Louis blinked, then offered a brittle, "Right."
Harry slipped off the windowsill in one sinuous movement, landing with a muffled thud on the thin rug. His toes dug in like he was grounding himself. The shirt fluttered around his torso, catching on a shallow breath that made his ribs flare under skin. Up close, Louis could see the shirt bore the faded outline of some seventies band logo, the fabric pockmarked by tiny holes. The jeans were even more tragic, worn through at the knees, threads whispering against his legs.
"Hope the window show's alright," Harry said with a shrug that somehow communicated an entire philosophy of carelessness. "Didn't figure you'd be here for a bit."
"It's fine," Louis lied. His throat felt dry. "Just... not really into the smell."
Harry's lips curved into something lazy, understanding, annoyingly amused. "Noted."
He moved across the room with an effortless glide, plucking a mason jar off the desk—filled halfway with water and a tangle of wildflowers in various states of wilt. With a deliberate care that surprised Louis, Harry dipped the glowing tip of the joint into the water until it hissed out. Then he set it gently on the desk like it might still be alive.
Louis watched, his mind ticking over every little observation. The woven band of mismatched beads around Harry's wrist. The faint humming under his breath, something without melody but undeniably content. The way the smell of sandalwood clung to him, sweet and woody beneath the stronger haze of weed.
"You can pick whichever bed," Harry said, tugging open the battered wardrobe to shove something inside. "I flipped a coin for fun, but honestly, it's just plywood and springs. I'm not married to it."

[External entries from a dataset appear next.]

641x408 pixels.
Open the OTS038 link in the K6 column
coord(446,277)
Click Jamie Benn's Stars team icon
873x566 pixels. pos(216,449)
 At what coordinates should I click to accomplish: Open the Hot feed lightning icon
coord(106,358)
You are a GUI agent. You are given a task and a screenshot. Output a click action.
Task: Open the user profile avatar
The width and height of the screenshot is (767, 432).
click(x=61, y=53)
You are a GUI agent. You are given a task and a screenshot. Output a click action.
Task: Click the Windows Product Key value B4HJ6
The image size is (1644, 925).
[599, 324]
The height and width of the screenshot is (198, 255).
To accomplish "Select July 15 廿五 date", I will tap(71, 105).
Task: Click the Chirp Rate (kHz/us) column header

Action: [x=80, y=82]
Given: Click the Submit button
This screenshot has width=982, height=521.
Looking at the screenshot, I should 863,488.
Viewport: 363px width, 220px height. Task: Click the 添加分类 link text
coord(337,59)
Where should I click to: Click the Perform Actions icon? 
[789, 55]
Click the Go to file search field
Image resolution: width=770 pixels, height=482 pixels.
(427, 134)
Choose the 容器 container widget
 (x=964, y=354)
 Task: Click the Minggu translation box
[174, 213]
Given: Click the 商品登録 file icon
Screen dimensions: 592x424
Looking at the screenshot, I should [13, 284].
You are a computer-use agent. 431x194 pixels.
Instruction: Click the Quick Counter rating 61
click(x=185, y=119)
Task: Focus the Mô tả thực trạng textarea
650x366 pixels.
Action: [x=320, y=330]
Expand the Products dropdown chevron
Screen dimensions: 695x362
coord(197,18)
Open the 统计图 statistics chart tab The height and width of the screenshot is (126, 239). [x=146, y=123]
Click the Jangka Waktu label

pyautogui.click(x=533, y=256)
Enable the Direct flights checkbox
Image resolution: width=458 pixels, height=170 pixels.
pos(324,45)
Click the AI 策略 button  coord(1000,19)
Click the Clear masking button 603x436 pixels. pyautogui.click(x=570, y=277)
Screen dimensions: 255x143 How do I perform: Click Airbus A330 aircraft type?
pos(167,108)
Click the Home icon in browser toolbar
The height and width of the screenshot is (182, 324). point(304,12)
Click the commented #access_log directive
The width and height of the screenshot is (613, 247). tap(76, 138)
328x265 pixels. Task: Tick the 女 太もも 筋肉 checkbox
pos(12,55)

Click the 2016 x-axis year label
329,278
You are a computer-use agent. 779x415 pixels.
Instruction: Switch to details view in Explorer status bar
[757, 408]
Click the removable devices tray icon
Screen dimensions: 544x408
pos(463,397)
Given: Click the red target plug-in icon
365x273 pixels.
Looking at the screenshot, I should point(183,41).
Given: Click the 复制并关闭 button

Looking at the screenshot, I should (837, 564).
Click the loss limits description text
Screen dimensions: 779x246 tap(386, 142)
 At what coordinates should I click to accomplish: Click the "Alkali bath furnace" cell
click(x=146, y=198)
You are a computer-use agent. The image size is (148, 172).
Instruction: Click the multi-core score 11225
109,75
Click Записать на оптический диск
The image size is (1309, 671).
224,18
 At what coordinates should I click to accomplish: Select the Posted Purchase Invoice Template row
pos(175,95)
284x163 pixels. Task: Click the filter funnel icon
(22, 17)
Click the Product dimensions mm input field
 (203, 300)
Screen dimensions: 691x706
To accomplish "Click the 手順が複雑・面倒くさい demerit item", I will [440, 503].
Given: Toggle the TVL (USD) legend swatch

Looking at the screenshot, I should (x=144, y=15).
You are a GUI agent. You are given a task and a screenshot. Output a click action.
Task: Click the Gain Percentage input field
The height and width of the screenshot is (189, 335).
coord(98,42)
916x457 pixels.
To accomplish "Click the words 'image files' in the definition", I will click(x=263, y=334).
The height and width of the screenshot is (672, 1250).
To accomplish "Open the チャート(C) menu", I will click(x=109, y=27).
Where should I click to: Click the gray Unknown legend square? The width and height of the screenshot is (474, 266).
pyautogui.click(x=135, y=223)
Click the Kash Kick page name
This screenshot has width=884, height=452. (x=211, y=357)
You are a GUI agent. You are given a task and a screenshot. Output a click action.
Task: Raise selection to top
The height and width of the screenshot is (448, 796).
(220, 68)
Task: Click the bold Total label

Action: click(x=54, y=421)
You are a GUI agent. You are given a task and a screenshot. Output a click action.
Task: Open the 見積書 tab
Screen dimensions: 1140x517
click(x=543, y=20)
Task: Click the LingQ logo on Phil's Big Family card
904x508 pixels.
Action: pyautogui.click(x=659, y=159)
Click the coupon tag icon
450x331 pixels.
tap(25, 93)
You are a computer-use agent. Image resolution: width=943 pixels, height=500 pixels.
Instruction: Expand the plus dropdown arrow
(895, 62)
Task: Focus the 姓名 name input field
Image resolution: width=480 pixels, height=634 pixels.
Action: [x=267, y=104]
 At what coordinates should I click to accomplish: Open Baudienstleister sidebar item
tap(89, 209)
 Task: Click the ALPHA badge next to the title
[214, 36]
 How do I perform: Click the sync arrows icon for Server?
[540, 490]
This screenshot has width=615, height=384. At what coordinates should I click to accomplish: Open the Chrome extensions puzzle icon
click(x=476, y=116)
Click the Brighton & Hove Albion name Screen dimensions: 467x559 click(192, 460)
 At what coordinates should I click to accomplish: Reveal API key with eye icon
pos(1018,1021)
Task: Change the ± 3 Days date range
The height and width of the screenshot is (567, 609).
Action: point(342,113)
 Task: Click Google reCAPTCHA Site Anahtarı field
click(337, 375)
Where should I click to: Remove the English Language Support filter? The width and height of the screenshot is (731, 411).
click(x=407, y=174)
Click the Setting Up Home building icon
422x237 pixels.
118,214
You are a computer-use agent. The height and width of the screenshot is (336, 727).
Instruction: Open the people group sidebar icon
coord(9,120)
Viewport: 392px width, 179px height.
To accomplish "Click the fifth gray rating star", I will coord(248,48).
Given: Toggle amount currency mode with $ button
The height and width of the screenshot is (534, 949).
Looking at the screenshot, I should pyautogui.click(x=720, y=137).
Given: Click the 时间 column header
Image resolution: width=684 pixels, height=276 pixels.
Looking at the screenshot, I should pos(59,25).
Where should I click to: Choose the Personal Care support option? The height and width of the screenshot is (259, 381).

"This one's fine," Louis muttered, setting his suitcase by the bed farthest from the window—instinct guiding him to keep distance.
⸻
Louis Tomlinson had been raised in a house where the floors gleamed like polished ice, where furniture was curated for show, and even the paintings on the walls seemed chosen more for prestige than personal taste. His mother adored crystal chandeliers and white marble. His father adored the admiration they garnered from other people.
They'd given Louis everything. A brand new phone the moment his old one so much as stuttered. Spontaneous holidays to Tuscany, to Provence, to Dubai. Champagne at seventeen—"because if you're going to drink, at least drink properly." He never worried about bills, or tuition, or whether his shoes cost more than someone's rent.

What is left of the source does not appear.